=== Document extract ===

6.8 The TRO Manager drew members’ attention to Section 8 of the report which outlined officers’ considerations of the representations made at both informal and formal consultation.
6.9 In response to a question from a member, the Committee was informed that a white ‘H’ marking had been painted for the same length of the proposed yellow lines to aid traffic flow in the area whilst the consultation was being carried out. The aim of the H marking was to keep the area safe for motorists and pedestrians. The H marking was only advisory and not enforceable.
6.10 The following people addressed the Committee:
6.10.1 Supporting - William Montgomery, Local Resident
Mr Montgomery informed the Committee that he was in support of the proposed Traffic Regulation Order. He emphasised the point that drivers were unable to exit Eastview Close without mounting the pavement due to the parked cars. Safety to life was his main concern about the current traffic arrangements in the area, as he had come close to being killed by an oncoming car driving along Union Street which had been forced to mount the pavement. Due to the current situation, the problem he faced when exiting Eastview Close was either having to mount the kerb, or alternatively park his car in Union Street, thus further exacerbating the problem.
6.10.2 Supporting - Stephanie Thompson, Local Resident
Mrs Thompson informed the Committee that from her property she was able to see and hear a lot of what was going on at the junction in question:
“Since I moved into the house last December, I am constantly aware of how many cars and large vehicles mount the pavement driving at a normal road speed to get up/down Union Street due to vehicles parked opposite in bellmouth of Eastview Close, sometimes several in an hour.
Additionally delivery and waste collection vehicles cannot get in/out of Eastview Close without using the pavement due to vehicles parked opposite.
Parking opposite the Eastview Close junction is against the requirements of the Highway Code and driving on pavements is illegal and a threat to pavement users who sometimes have had to take evasive action to avoid being hit, with three incidents having been reported to the Police. Can the Committee approve the Traffic Regulation Order in its current form”.
6.10.3 Supporting - Andrew Lennie, Local Resident
Mr Lennie informed the Committee that he and his wife had lived in the area since March 2017. He proceeded to read out a statement on behalf of his wife:
“I was walking my dog at around 7.30am on a weekday morning in November. It was a dark and miserable morning, I had my head down in an effort to avoid the elements.

=== Collected material ===

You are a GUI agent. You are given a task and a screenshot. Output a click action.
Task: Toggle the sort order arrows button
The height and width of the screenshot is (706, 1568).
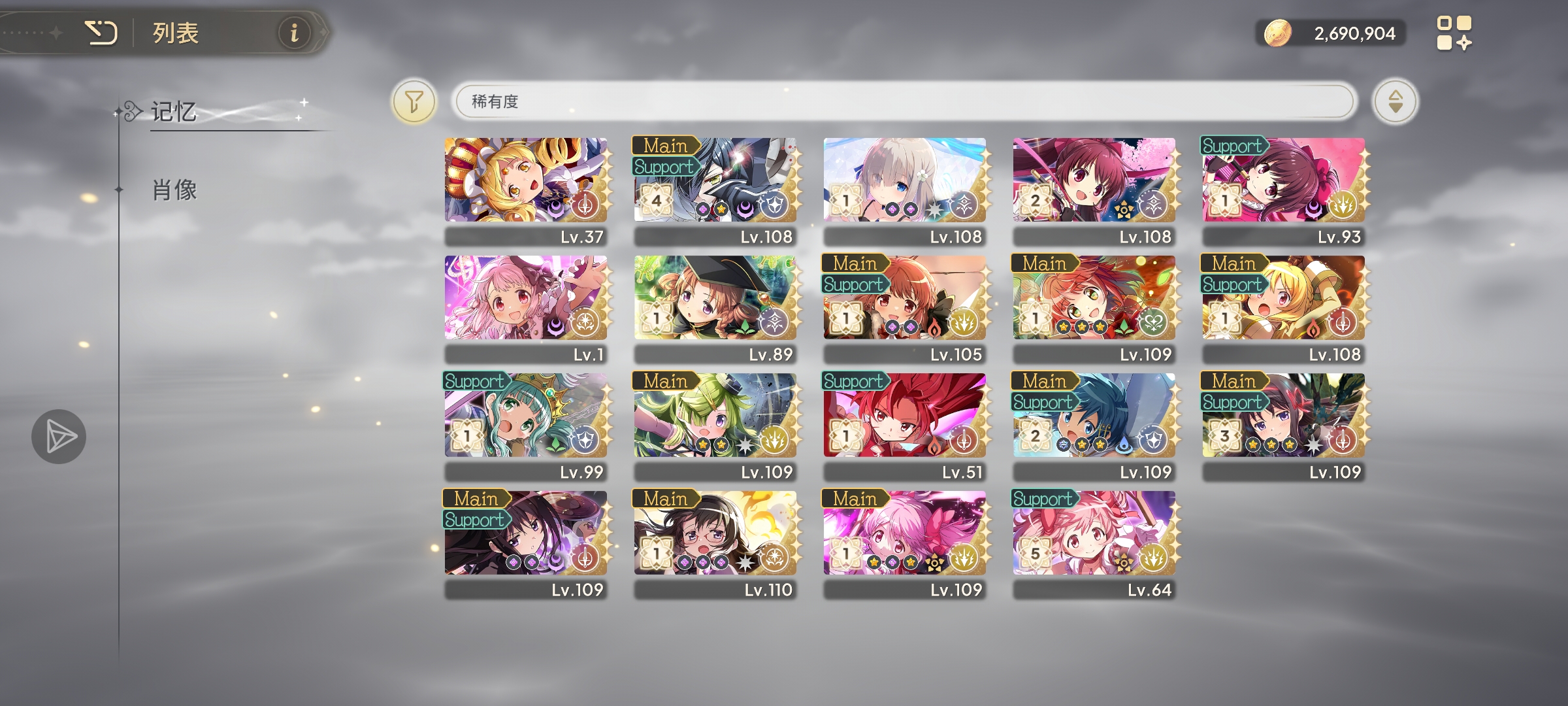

===

* [Problem] Summarize the committee minutes on the proposed Eastview Close traffic order in three sentences.

* [Correct answer] The Committee heard that a white "H" marking, advisory and not enforceable, had been painted along the length of the proposed yellow lines to aid traffic flow and keep the area safe for motorists and pedestrians while consultation was carried out. Local residents William Montgomery and Stephanie Thompson spoke in support of the proposed Traffic Regulation Order, describing vehicles forced to mount the pavement because of cars parked near the Eastview Close junction. Mrs Thompson added that pavement users had sometimes had to take evasive action, with three incidents reported to the Police, and Andrew Lennie, also in support, read out a statement on behalf of his wife.